▶ Action item: Reproduce each line below without any alteration.

═══ Data under study

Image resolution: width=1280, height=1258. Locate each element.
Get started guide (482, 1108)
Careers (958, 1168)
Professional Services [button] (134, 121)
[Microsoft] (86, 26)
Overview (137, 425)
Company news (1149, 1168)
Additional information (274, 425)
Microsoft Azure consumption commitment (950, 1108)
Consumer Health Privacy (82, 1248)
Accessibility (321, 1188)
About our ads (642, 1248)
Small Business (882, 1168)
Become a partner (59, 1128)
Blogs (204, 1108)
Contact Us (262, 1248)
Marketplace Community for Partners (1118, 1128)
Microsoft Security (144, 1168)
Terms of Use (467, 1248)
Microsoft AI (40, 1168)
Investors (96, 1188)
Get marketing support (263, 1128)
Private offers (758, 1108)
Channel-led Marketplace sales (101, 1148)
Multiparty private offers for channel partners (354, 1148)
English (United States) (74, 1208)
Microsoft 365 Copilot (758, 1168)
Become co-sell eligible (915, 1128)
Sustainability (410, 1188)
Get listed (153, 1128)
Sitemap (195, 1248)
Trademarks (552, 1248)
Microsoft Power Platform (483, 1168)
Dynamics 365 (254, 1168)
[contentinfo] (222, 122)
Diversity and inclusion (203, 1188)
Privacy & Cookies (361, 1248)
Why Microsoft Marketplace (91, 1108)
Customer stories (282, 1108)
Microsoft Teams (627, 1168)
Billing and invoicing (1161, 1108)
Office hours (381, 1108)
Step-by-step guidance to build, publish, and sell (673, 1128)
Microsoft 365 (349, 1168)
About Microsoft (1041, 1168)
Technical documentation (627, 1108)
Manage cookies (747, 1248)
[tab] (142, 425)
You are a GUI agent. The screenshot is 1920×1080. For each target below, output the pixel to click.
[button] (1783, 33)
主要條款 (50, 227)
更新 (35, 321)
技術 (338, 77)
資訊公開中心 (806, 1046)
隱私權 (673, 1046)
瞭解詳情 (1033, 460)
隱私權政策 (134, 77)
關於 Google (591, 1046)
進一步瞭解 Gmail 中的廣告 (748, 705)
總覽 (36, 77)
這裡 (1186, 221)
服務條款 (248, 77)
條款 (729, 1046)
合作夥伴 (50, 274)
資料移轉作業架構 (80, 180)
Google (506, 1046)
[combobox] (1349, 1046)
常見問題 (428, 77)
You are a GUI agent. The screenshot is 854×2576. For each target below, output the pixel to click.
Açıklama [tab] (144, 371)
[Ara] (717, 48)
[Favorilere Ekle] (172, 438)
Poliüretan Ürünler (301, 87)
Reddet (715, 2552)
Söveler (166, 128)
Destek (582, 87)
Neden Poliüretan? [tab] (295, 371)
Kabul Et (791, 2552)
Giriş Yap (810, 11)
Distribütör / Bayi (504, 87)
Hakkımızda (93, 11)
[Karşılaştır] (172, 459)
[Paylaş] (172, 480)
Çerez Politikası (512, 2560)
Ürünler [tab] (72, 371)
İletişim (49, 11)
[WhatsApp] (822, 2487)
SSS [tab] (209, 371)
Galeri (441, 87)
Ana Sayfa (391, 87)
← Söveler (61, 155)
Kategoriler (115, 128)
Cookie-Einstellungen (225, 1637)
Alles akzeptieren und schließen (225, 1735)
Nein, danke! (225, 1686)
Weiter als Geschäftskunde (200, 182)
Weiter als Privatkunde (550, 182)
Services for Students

══════

▶ Written solution:
Image resolution: width=1280, height=1258. Locate each element.
Get started guide (482, 1108)
Careers (958, 1168)
Professional Services [button] (134, 121)
[Microsoft] (86, 26)
Overview (137, 425)
Company news (1149, 1168)
Additional information (274, 425)
Microsoft Azure consumption commitment (950, 1108)
Consumer Health Privacy (82, 1248)
Accessibility (321, 1188)
About our ads (642, 1248)
Small Business (882, 1168)
Become a partner (59, 1128)
Blogs (204, 1108)
Contact Us (262, 1248)
Marketplace Community for Partners (1118, 1128)
Microsoft Security (144, 1168)
Terms of Use (467, 1248)
Microsoft AI (40, 1168)
Investors (96, 1188)
Get marketing support (263, 1128)
Private offers (758, 1108)
Channel-led Marketplace sales (101, 1148)
Multiparty private offers for channel partners (354, 1148)
English (United States) (74, 1208)
Microsoft 365 Copilot (758, 1168)
Become co-sell eligible (915, 1128)
Sustainability (410, 1188)
Get listed (153, 1128)
Sitemap (195, 1248)
Trademarks (552, 1248)
Microsoft Power Platform (483, 1168)
Dynamics 365 (254, 1168)
[contentinfo] (222, 122)
Diversity and inclusion (203, 1188)
Privacy & Cookies (361, 1248)
Why Microsoft Marketplace (91, 1108)
Customer stories (282, 1108)
Microsoft Teams (627, 1168)
Billing and invoicing (1161, 1108)
Office hours (381, 1108)
Step-by-step guidance to build, publish, and sell (673, 1128)
Microsoft 365 (349, 1168)
About Microsoft (1041, 1168)
Technical documentation (627, 1108)
Manage cookies (747, 1248)
[tab] (142, 425)
You are a GUI agent. The screenshot is 1920×1080. For each target below, output the pixel to click.
[button] (1783, 33)
主要條款 (50, 227)
更新 (35, 321)
技術 (338, 77)
資訊公開中心 (806, 1046)
隱私權 (673, 1046)
瞭解詳情 (1033, 460)
隱私權政策 (134, 77)
關於 Google (591, 1046)
進一步瞭解 Gmail 中的廣告 (748, 705)
總覽 (36, 77)
這裡 (1186, 221)
服務條款 (248, 77)
條款 (729, 1046)
合作夥伴 (50, 274)
資料移轉作業架構 (80, 180)
Google (506, 1046)
[combobox] (1349, 1046)
常見問題 (428, 77)
You are a GUI agent. The screenshot is 854×2576. For each target below, output the pixel to click.
Açıklama [tab] (144, 371)
[Ara] (717, 48)
[Favorilere Ekle] (172, 438)
Poliüretan Ürünler (301, 87)
Reddet (715, 2552)
Söveler (166, 128)
Destek (582, 87)
Neden Poliüretan? [tab] (295, 371)
Kabul Et (791, 2552)
Giriş Yap (810, 11)
Distribütör / Bayi (504, 87)
Hakkımızda (93, 11)
[Karşılaştır] (172, 459)
[Paylaş] (172, 480)
Çerez Politikası (512, 2560)
Ürünler [tab] (72, 371)
İletişim (49, 11)
[WhatsApp] (822, 2487)
SSS [tab] (209, 371)
Galeri (441, 87)
Ana Sayfa (391, 87)
← Söveler (61, 155)
Kategoriler (115, 128)
Cookie-Einstellungen (225, 1637)
Alles akzeptieren und schließen (225, 1735)
Nein, danke! (225, 1686)
Weiter als Geschäftskunde (200, 182)
Weiter als Privatkunde (550, 182)
Services for Students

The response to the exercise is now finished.